Curiously, Shakespeare never got around to writing about King Arthur, preferring to write about less famous British monarchs, Cymbeline and King Lear. Which is perhaps why the Royal Shakespeare Company has filled the gap with this adaptation of Sir Thomas Malory’s Morte D’Arthur, written during the 15th century Wars of the Roses, those same civil wars that the young Shakespeare was a century later to dramatise in his Henry VI/Richard III plays.
Mike Poulting’s script is an almost four-hour-long event in which he tries to contain and shape this sprawling, discursive, magnificent, huge stained glass window of a book. It's not an easy read, as I see from the bookmark that is still in my copy less than a fifth of the way through; that's from my last attempt at reading Malory, which coincided with David Freeman's half-cocked promenade version in London 20 years ago.

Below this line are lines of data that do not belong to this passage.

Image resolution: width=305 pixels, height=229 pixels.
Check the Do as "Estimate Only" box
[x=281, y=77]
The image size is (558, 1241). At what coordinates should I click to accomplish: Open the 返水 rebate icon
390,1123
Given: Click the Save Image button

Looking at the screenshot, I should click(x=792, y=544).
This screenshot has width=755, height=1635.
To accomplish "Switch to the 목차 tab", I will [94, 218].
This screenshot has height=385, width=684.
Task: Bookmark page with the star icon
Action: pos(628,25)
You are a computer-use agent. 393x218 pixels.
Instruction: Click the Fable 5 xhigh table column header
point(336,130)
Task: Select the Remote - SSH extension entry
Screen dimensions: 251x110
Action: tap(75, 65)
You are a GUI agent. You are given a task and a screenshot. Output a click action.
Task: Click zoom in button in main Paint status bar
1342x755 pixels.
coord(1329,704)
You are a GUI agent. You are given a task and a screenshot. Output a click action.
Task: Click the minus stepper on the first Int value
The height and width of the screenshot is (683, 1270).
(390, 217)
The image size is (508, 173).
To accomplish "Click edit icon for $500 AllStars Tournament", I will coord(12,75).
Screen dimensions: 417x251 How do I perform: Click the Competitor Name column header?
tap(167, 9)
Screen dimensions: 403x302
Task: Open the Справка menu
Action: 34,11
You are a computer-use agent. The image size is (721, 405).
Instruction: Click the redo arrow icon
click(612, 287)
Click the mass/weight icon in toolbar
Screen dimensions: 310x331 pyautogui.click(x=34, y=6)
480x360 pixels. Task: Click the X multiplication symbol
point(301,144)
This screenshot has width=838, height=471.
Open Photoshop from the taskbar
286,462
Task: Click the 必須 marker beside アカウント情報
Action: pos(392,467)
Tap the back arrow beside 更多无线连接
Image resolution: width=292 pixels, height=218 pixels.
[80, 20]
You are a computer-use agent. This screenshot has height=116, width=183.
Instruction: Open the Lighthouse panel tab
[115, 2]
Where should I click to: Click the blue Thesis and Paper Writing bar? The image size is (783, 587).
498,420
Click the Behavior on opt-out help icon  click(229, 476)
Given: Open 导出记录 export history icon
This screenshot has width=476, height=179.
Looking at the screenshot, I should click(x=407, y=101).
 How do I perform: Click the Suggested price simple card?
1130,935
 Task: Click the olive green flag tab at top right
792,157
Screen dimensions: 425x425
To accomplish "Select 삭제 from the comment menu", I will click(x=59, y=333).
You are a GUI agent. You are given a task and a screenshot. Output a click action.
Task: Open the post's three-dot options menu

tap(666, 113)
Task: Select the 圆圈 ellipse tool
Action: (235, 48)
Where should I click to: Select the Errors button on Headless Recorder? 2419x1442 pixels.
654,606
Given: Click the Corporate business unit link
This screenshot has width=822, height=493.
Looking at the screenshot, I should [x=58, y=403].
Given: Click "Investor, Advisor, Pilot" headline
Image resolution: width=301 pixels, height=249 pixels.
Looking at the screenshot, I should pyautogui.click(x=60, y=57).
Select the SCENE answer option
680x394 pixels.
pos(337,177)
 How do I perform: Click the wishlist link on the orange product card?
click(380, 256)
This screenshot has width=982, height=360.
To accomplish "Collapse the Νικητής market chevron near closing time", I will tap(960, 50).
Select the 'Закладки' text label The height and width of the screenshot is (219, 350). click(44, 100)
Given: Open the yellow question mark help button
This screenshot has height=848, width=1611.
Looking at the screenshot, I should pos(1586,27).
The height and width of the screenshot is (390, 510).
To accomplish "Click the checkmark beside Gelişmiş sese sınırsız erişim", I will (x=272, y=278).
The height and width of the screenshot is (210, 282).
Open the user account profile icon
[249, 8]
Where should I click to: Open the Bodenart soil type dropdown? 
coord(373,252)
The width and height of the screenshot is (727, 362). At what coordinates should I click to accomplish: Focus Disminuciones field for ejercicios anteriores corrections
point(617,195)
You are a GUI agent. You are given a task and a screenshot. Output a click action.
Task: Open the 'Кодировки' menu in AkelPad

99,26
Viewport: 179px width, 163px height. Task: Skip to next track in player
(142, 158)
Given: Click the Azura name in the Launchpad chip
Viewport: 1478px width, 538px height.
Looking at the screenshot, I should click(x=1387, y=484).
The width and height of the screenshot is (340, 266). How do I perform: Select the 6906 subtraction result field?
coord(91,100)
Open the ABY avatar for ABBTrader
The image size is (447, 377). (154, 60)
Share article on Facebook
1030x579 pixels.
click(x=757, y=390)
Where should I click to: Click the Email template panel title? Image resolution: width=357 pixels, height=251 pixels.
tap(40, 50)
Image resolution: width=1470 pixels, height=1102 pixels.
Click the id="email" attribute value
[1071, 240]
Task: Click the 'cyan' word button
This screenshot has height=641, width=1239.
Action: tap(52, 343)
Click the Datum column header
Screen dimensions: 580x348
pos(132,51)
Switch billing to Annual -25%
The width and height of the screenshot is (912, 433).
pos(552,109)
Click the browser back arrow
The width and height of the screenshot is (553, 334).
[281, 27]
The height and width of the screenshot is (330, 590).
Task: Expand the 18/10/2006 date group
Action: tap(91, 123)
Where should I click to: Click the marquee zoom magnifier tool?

The evening is divided into three parts, and Sam Troughton is of course central as Arthur, who, as a boy, pulls the sword from the stone and by the end of the evening is worn down by battles and bedroom betrayals by Guenever (Kirsty Woodward) for Launcelot. Other characters that will be familiar include Forbes Masson as a Billy Connolly-like Merlin who makes an early exit. Peter Peverley smirking entertainingly as evil Mordred, Arthur’s bastard and rival. Noma Dumezweni is a scheming Morgan Le Fay, and Gruffud Glyn is charmingly ingenuous as Gareth, a knight (chiefly Malory’s invention) who plays a big part in this tapestry of trouble and strife.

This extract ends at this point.